Search code examples
pythongitgit-diffgitpython

git diff between current date and some times ago in GitPython


I am using GitPython to find the changed file for a certain period of time (for example now and 1 week ago):

 repo = Repo(self.repo_directory)
 for item in repo.head.commit.diff('develop@{1 weeks ago}'):
     print ("smth") 

but nothing happens even by changing the number of weeks to different number, which means there is no diff detected for that time period. If I change 'develop@{1 weeks ago}' to 'HEAD@{1 weeks ago}' then the number of changes is huge which is not correct for a week. Any help is appreciated.


Solution

  • Based on the discussions in the comments I came up w/ the following solution using GitPython (only required code is put here and ignored the rest to avoid confusion)

       import git
       from git import Repo
       from git import RemoteProgress
    
       class MyProgressPrinter(RemoteProgress):
           def update(op_code, cur_count, max_count=None, message=''):
              print(op_code, cur_count, max_count, cur_count / (max_count or 100.0), message or "NO MESSAGE")
    
    
       def _get_commits_info(self):
            for fetch_info in self.repo.remotes.origin.fetch(progress=MyProgressPrinter()):
            self.commits_info.append(
                (fetch_info.commit.committed_date, fetch_info.commit))  
            self.commits_info = sorted(self.commits_info, key=lambda x: x[0]) #sort based on committed date
    
    
       def _get_the_changed_components(self):
           self._get_commits_info()
           last_date = self.commits_info[-1][0]
           last_commit = self.commits_info[-1][1]
           since_date = last_date - self.time_period * 86400 # for example time_period is 7 (days)
           since_commit = self._get_since_commit(since_date) # finds the since_commit from the sorted list of commits_info 
    
           for item in last_commit.diff(since_commit):
               if item.a_path.find('certain_path') != -1:
                   self.paths.add(item.a_path) #self.path is a set()
    

    However, the length of self.path is not reasonable to me since it captures too many changes and I am not sure why. So basically, what I did is: found all the commits, sort them based on committed_date and then found a commit (since_commit in the code) where its committed_date is for 7 days ago. After that got the diff between the last commit in the sorted commits_info list and the since_commit then saved the a_pathes into a set.

    I also tried another way and got the diff between every two consecutive commits since since_commit from the sorted commits_info all the way up to the last commit. This way the number of changes is even higher.

    Any comments or help? Or do you think it is the correct way of getting diff for a time period? and the reason that the number of changes is higher is just by accident?

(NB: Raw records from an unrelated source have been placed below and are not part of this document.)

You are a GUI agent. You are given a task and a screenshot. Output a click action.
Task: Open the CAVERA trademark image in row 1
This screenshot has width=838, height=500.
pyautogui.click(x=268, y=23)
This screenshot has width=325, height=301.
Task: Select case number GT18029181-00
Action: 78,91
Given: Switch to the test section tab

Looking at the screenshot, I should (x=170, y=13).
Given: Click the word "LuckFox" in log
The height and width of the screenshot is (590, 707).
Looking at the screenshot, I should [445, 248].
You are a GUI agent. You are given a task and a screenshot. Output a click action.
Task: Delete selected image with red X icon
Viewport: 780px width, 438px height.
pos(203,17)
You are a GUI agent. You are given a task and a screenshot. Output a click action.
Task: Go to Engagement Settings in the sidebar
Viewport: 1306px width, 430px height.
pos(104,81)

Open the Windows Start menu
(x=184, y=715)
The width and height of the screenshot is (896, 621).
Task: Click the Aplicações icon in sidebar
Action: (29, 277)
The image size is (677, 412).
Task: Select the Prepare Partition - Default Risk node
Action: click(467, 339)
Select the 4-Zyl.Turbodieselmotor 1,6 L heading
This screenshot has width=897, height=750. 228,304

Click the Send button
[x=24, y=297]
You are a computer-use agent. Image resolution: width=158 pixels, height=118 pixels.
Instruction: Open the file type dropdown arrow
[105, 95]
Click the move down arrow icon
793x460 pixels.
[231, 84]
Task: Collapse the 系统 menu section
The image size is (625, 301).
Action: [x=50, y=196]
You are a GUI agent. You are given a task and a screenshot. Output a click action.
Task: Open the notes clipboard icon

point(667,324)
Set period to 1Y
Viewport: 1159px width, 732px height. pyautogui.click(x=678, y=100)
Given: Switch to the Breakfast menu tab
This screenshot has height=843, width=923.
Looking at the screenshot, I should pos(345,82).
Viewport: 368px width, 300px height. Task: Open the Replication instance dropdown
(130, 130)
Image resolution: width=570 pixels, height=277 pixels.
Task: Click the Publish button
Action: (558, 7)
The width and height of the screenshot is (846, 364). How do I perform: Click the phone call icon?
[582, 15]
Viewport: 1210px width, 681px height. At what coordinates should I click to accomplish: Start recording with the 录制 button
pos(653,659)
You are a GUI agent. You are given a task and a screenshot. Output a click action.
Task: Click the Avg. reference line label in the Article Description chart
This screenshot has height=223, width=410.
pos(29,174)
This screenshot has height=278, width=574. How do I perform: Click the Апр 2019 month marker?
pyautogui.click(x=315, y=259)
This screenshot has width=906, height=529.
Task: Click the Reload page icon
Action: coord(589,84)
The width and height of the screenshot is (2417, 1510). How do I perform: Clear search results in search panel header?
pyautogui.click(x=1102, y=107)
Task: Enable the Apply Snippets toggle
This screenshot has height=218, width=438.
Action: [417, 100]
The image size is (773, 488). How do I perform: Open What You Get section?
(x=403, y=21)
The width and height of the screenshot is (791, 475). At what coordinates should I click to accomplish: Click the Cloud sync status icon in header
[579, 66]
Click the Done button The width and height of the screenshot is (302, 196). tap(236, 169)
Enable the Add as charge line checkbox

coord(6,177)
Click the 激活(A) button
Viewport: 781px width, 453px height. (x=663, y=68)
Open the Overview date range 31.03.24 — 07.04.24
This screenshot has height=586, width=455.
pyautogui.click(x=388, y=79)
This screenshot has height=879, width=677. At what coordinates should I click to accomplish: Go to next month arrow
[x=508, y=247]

    UPDATE and FINAL SOLUTION

    So it seems comparing (diff) two commits doesn't give the changes that have happened between now and sometimes ago because commits before merging may include the changes before the interested time period. For that, I found two solutions, first count the number of HEAD changes since that time till the current date, which is not very accurate. For that we can use:

     g = Git(self.repo_directory)
     loginfo = g.log('--since={}'.format(since), '--pretty=tformat:') 
    

    Then count the number of Merge pull request string which basically counts the number of times that merging has happened to the repo, which usually changes the HEAD. However, it's not accurate but let's assume this count will be 31. Then:

      for item in self.repo.head.commit.diff('develop~31'):
         if item.a_path.find('certain_path') != -1:
             self.paths.add(item.a_path) #self.path is a set()
    

    The solution that works and is straight forward

      def _get_the_changed_components(self):
          g = Git(self.repo_directory)
          today = date.today()
          since = today - DT.timedelta(self.time_period) #some times ago
          loginfo = g.log('--since={}'.format(since), '--pretty=tformat:', '--name-only')
          files = loginfo.split('\n')
          for file in files:
              self.paths.add(file)